My name is David Chabarria and I was diagnosed with Type One Diabetes in August 2010. At the time, I was 12 years old and had just started seventh grade. As difficult as going through puberty can be with “healthy” children, adding a life-changing diagnosis can make things even more complicated. The previous summer, I experienced all the typical symptoms: excessive thirst, frequent urination, fatigue, etc. At the time, my parents were not concerned as I was a “growing boy,” where hormones and growing up were all intermingled with my diabetes developing within me. Any potential concern for my health was shielded by the guise of what seemed to be normal growing pains.

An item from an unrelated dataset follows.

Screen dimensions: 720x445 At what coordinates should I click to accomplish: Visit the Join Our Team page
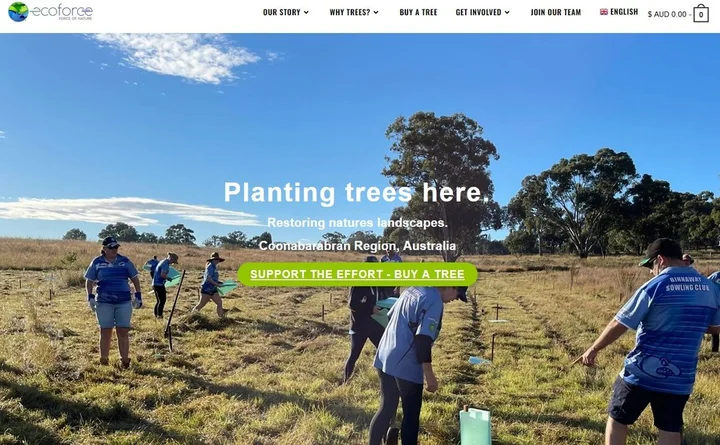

The very first week of school, I found myself getting into trouble asking to go to the bathroom every day, for every class. With new teachers who didn’t know me, or that I was an excellent, well-behaved student, they assumed I was simply skipping class. Little did they know a cruel illness was demanding me to miss class. The first Thursday of the school year, my older brother had his first freshman football game, and even some of my extended family came to visit us, ready to celebrate the new school year.

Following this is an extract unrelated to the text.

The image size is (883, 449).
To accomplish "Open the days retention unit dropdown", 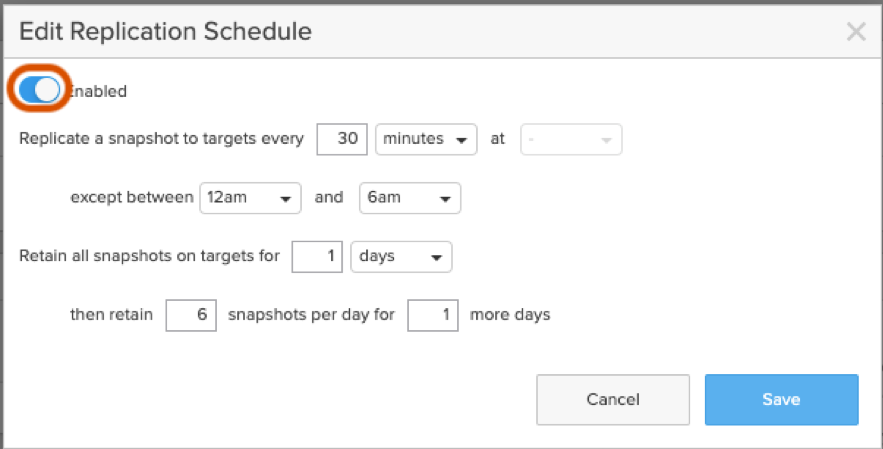I will pyautogui.click(x=402, y=256).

Before the game, we went to a restaurant, where I, of course, overindulged, as is normal for an excited 12-year-old, and ate a cheeseburger and fries, with a large sprite, and followed by a chocolate milkshake. After arriving to the game, I bought my usual sprite and skittles. I’m sure my blood sugar was sky high, as I went to the bathroom about four times throughout the game, once after the game, once before we left, and then raced to the bathroom when we got home. Right before bed, I went to the bathroom again, and then woke up at midnight to go to the bathroom, and then still managed to wet the bed that night. I had not wet the bed for several years prior to this incident, which finally alarmed my parents.
The next day, unbeknownst to me, my father made a doctor’s appointment where I first had my blood sugar tested, after not having eaten all night and all day (this was prior to lunch), showing that I was over 300. Immediately, I was referred to a pediatric endocrinologist who later confirmed my diagnosis as a diabetic.
Almost 9 years later, I am still managing the disease, having to deal with both the good and the bad of the illness. Growing up with it from adolescence to now has taught me how to take care of myself, be more conscious of my lifestyle, how to listen to my body, and how to love it unconditionally. Sometimes it presents obstacles that seem unfair, but it makes me stronger and appreciate the life I have. It’s a long journey, so let’s make it a fun one.